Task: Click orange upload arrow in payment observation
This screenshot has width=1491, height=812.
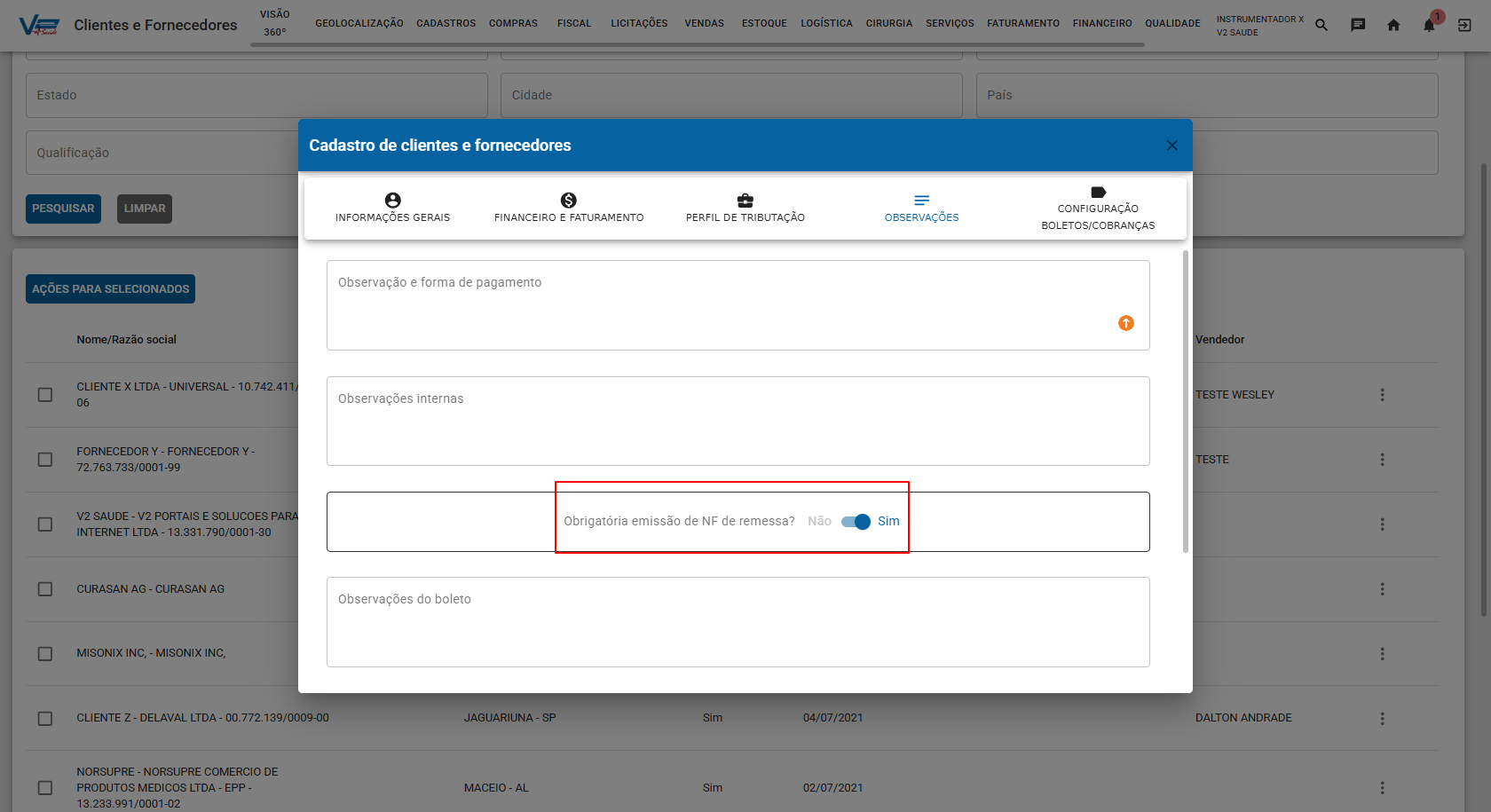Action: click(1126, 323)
○ ○ ○ ○ ○
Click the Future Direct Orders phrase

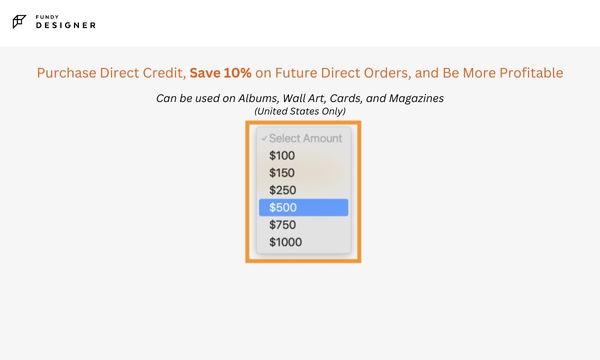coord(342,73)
○ ○ ○ ○ ○
Requirements ▸ Please copy the data word for word from the line containing "Task: Click orange" through the line containing "Action: click(1126, 323)". Leave the pictures out of your copy.

Solution to the exercise ▸
Task: Click orange upload arrow in payment observation
This screenshot has width=1491, height=812.
Action: click(1126, 323)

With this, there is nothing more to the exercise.